* TASK REQUIREMENTS *
Pictures are to be left out, and only the lines from the one with "This screenshot has width=761, height=689." through the last line of the listing below are to be repeated exactly.

* SOURCE DATA *
Segment Open

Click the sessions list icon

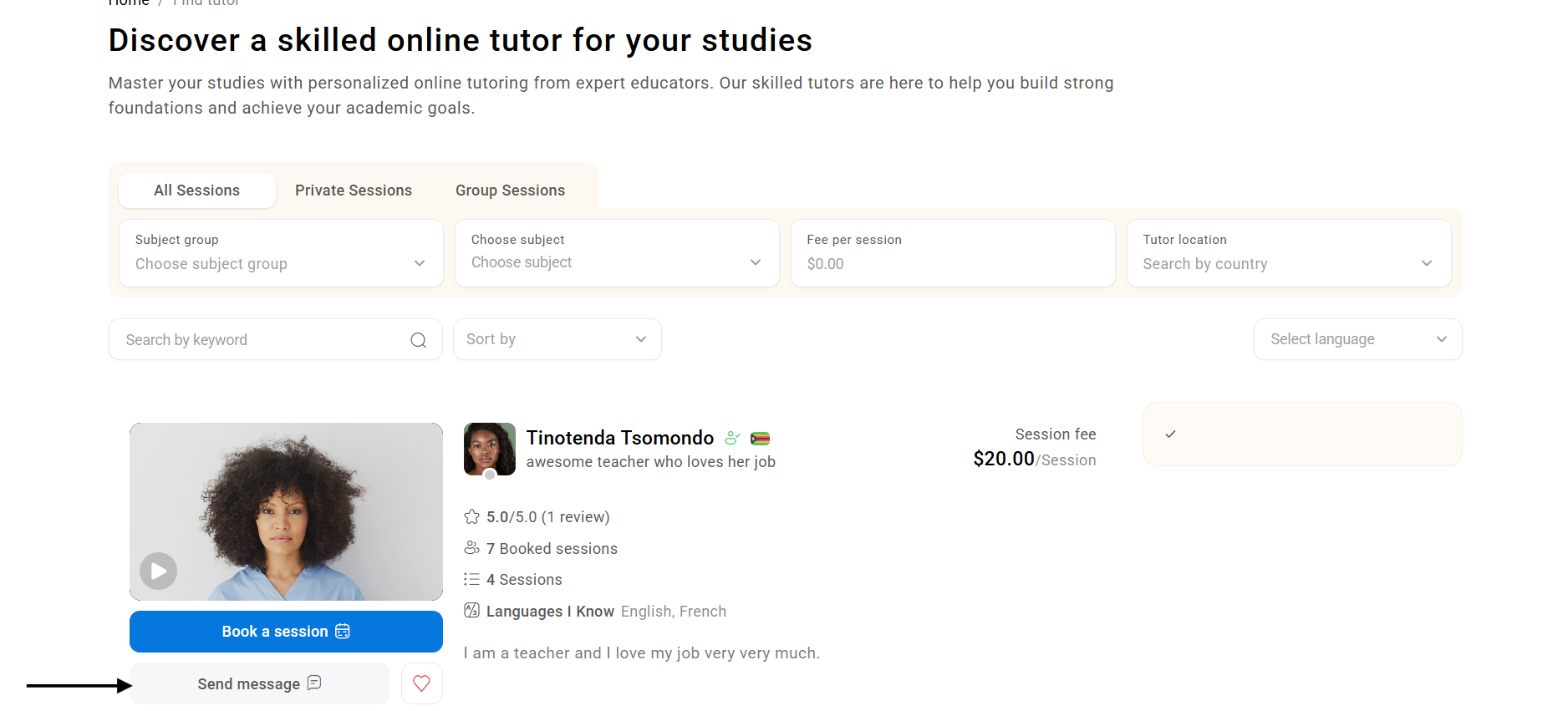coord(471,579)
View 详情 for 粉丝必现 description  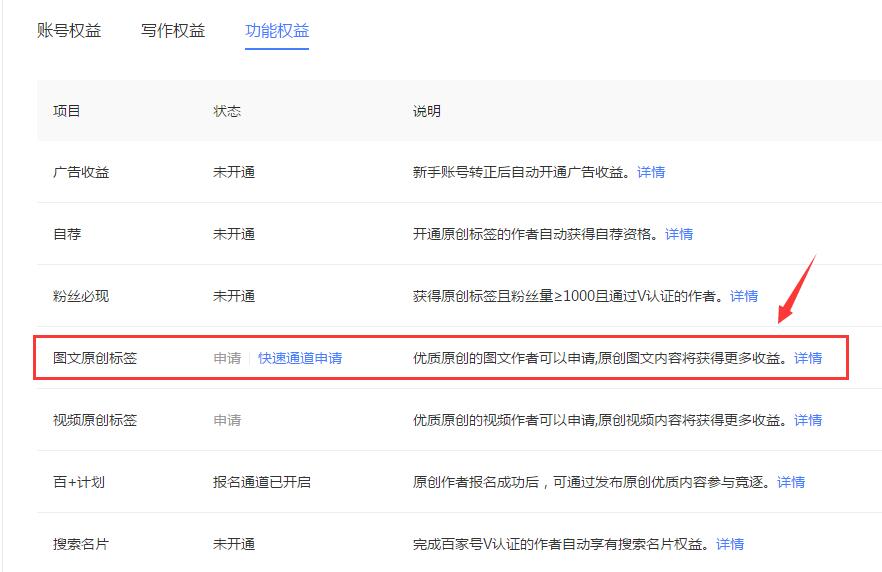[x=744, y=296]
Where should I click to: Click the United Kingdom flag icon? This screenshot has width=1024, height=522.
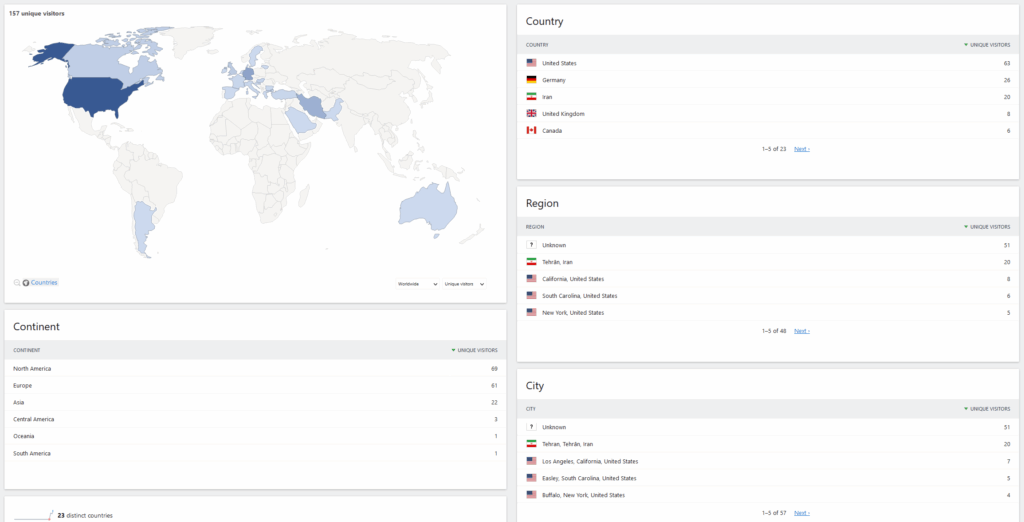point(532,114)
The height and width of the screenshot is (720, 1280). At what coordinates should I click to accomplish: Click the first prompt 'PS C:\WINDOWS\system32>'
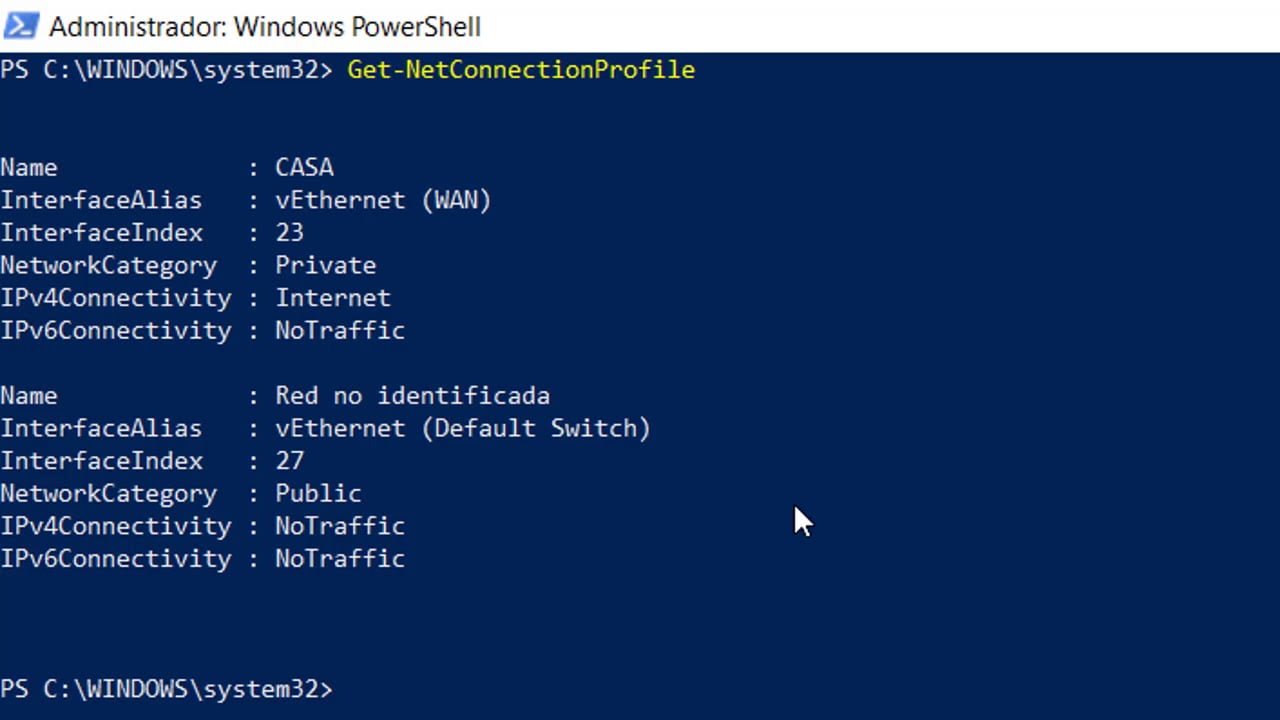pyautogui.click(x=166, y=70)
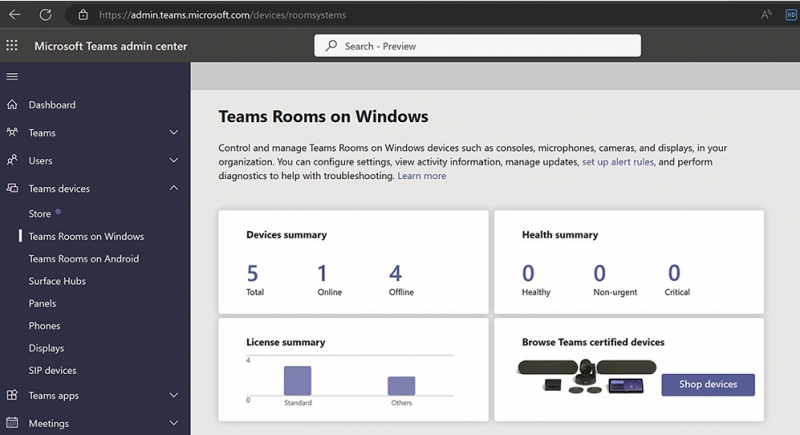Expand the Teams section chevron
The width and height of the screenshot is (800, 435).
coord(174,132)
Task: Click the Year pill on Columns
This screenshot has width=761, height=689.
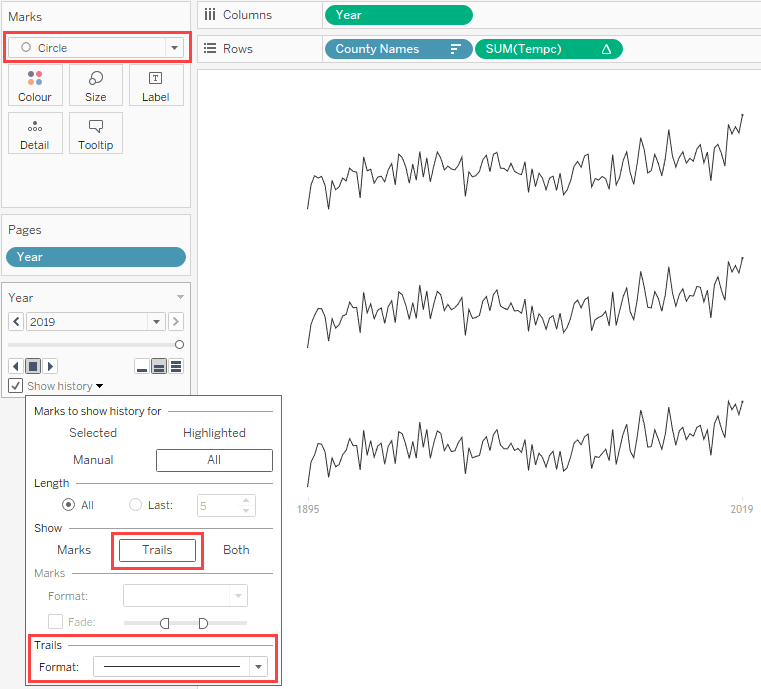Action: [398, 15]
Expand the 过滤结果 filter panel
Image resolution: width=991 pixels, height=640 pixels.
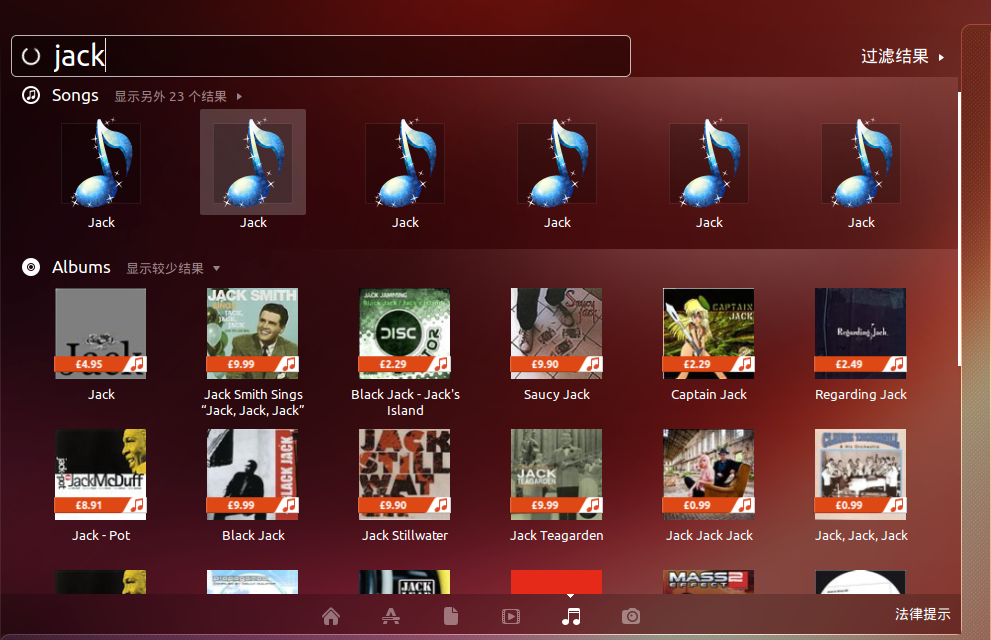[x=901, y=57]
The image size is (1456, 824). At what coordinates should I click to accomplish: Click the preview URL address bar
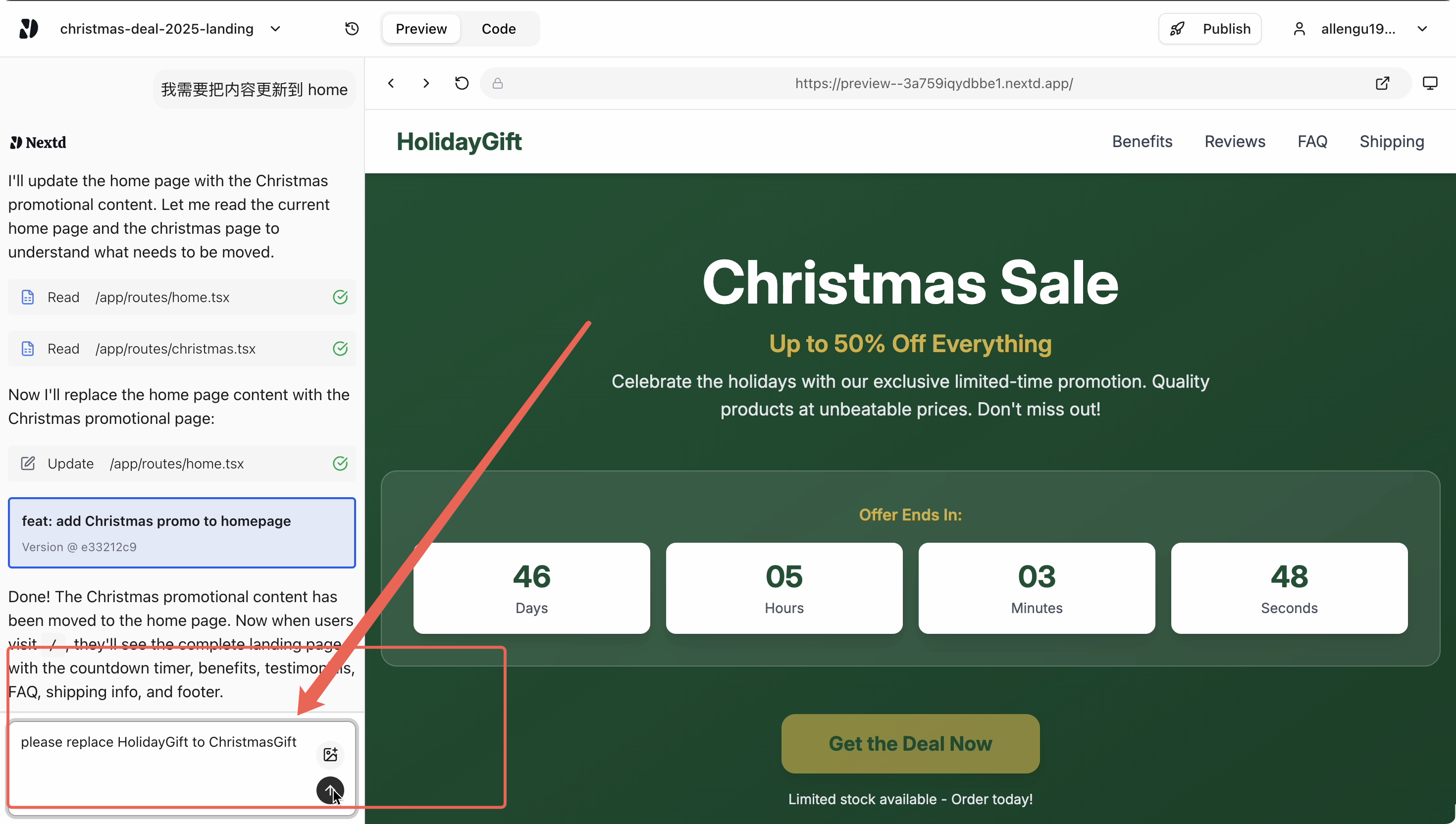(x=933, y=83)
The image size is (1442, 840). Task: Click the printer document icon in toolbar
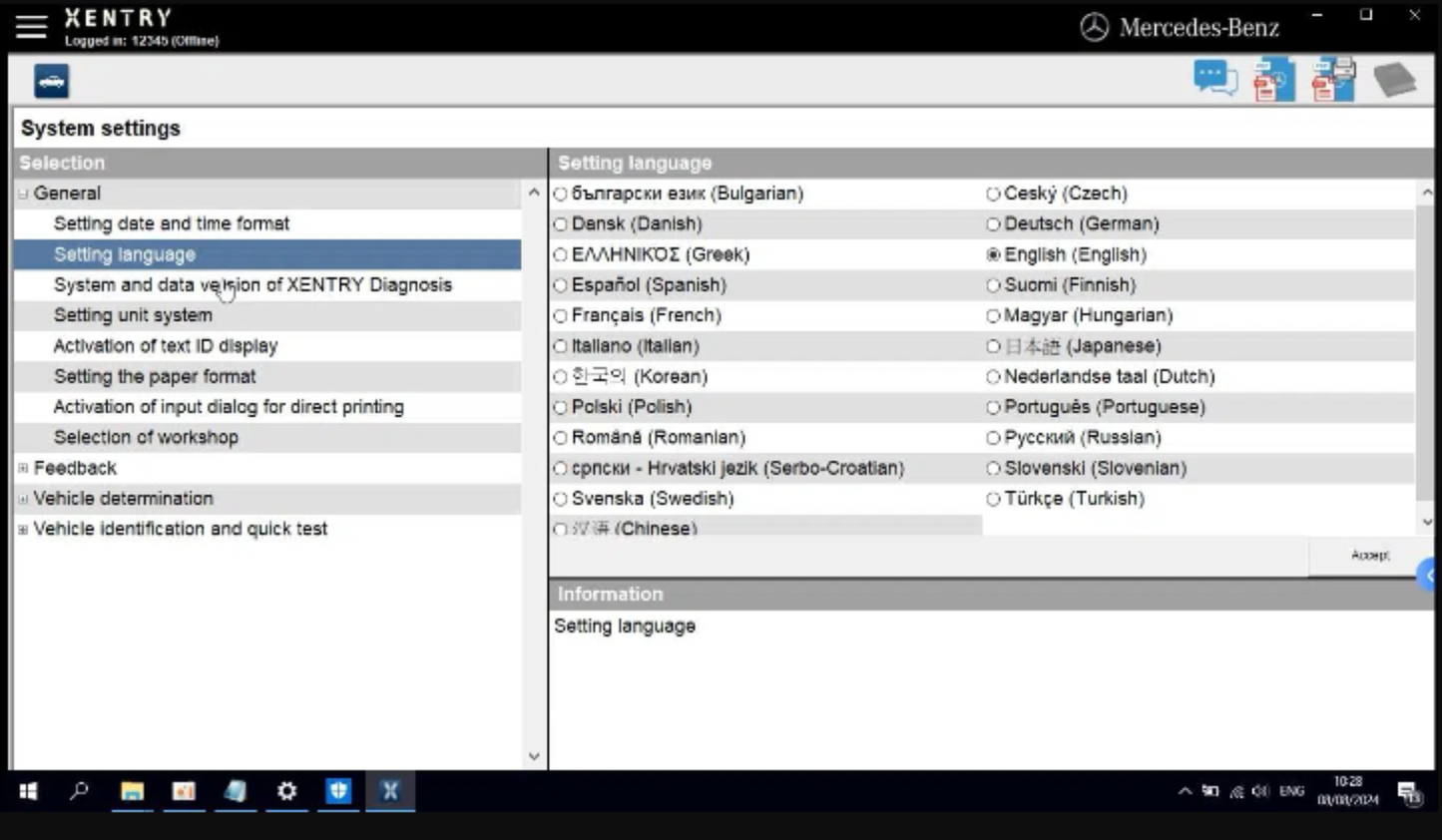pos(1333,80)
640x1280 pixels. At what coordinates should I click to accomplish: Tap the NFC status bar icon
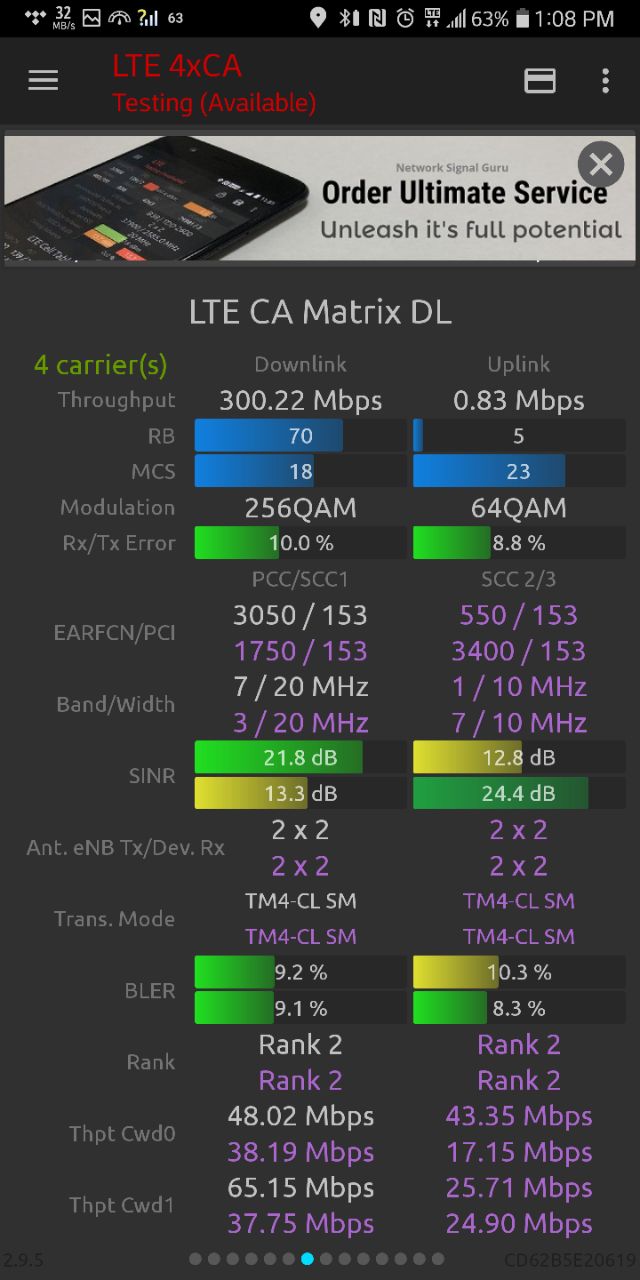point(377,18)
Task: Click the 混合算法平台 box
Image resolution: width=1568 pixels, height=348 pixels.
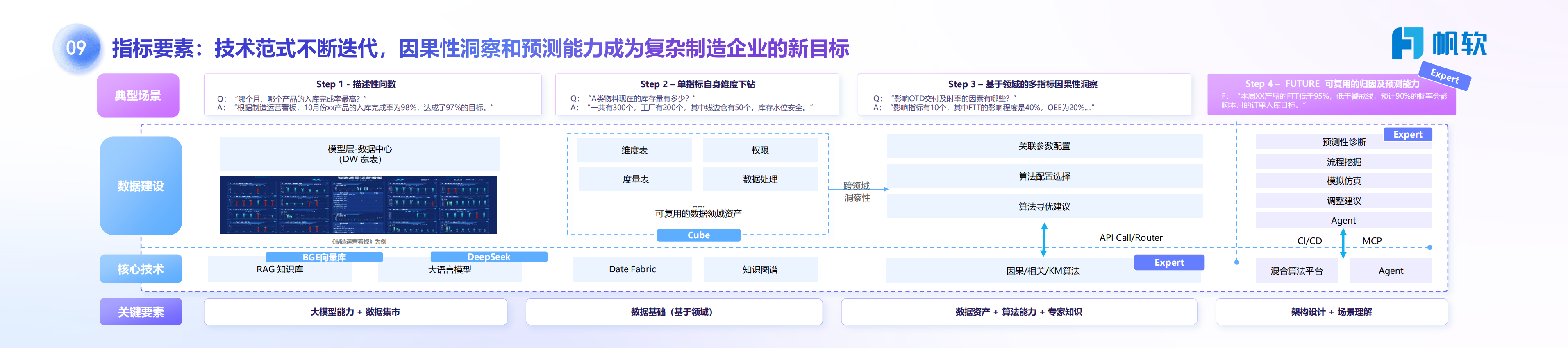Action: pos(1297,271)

Segment Closed

* RESULT FOR THIS TASK *
This screenshot has width=761, height=689.
Action: [398, 15]
Expand the 过滤结果 filter panel
Image resolution: width=991 pixels, height=640 pixels.
[x=901, y=57]
The image size is (1456, 824). At what coordinates should I click to accomplish: Click the preview URL address bar
(x=933, y=83)
The image size is (1442, 840). Task: Click the printer document icon in toolbar
pos(1333,80)
640x1280 pixels. At what coordinates should I click to accomplish: Tap the NFC status bar icon
point(377,18)
Task: Click the 混合算法平台 box
Image resolution: width=1568 pixels, height=348 pixels.
Action: pos(1297,271)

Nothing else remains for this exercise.